» **TASK PROMPT**
Nothing but the lines from the one containing "The width and" to the end of the data should be copied, exactly, and the pictures stay out.

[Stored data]
##########

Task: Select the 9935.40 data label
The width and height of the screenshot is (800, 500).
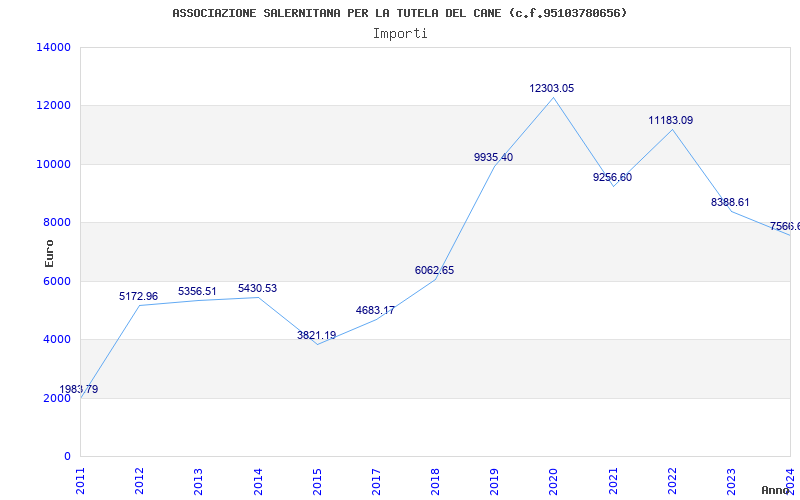Action: click(493, 158)
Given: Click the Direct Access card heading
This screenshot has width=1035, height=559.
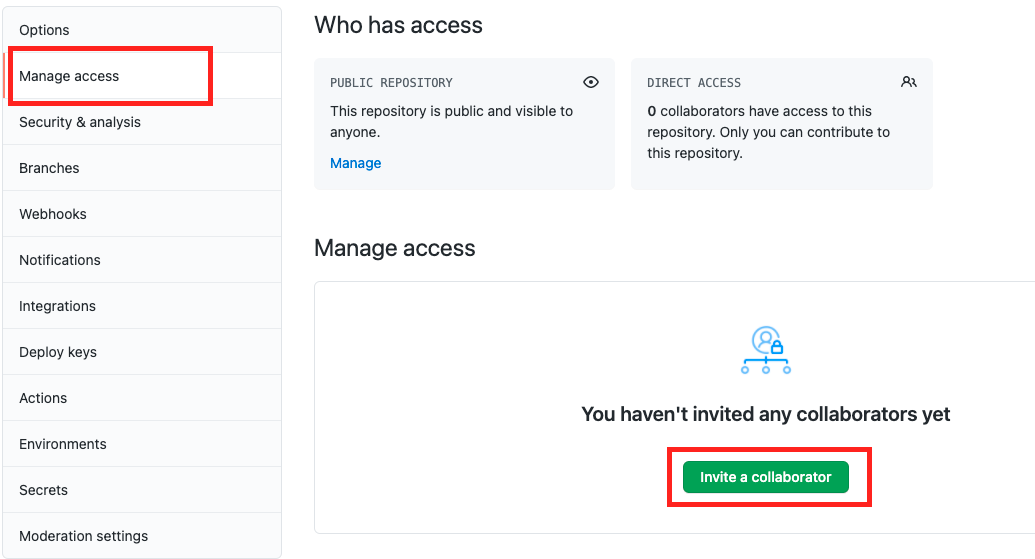Looking at the screenshot, I should click(x=694, y=82).
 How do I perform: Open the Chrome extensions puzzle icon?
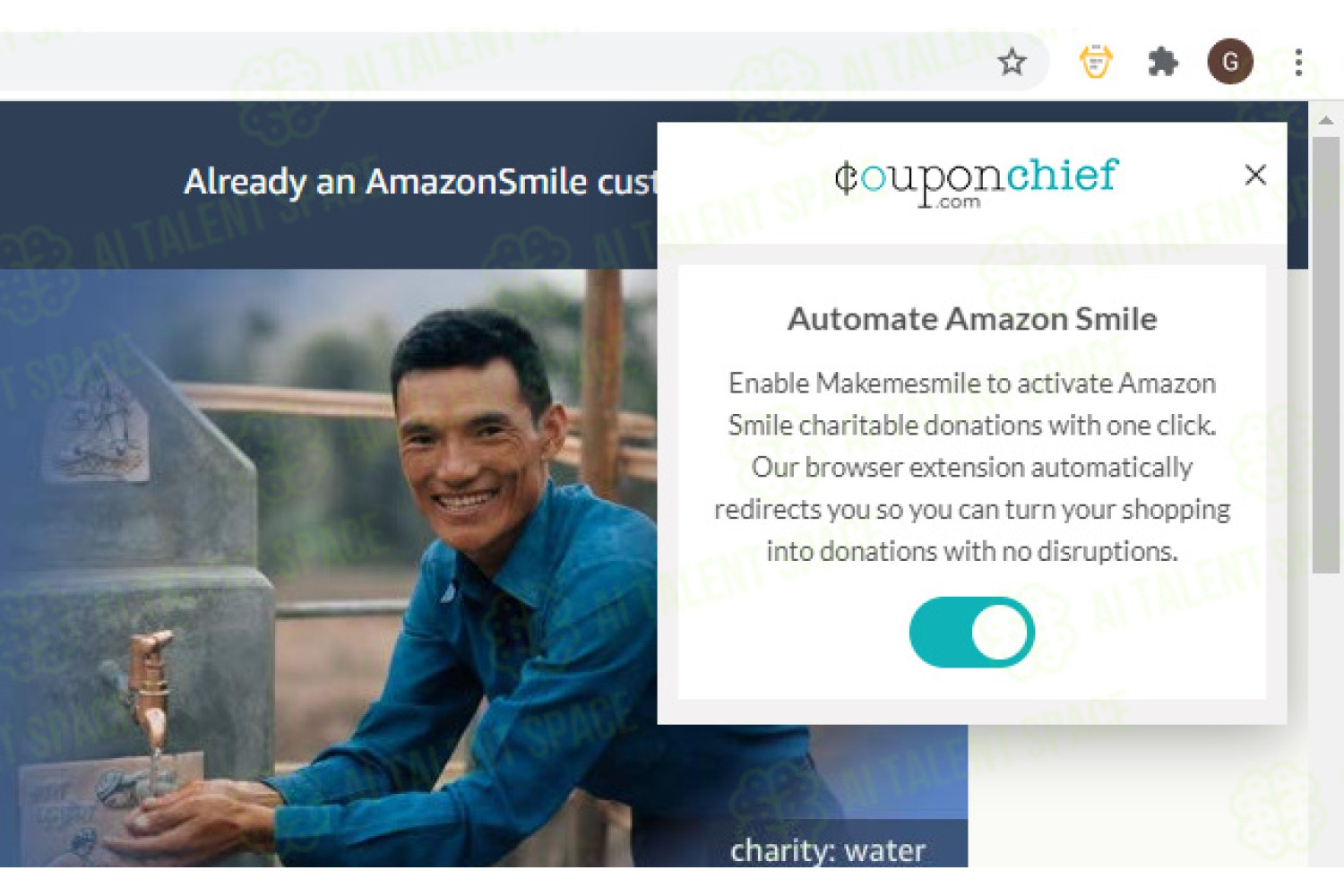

##########

» **FINISHED EXERCISE**
The width and height of the screenshot is (800, 500).
Action: click(493, 158)
Given: Click the Direct Access card heading
This screenshot has width=1035, height=559.
Looking at the screenshot, I should click(x=694, y=82).
 How do I perform: Open the Chrome extensions puzzle icon?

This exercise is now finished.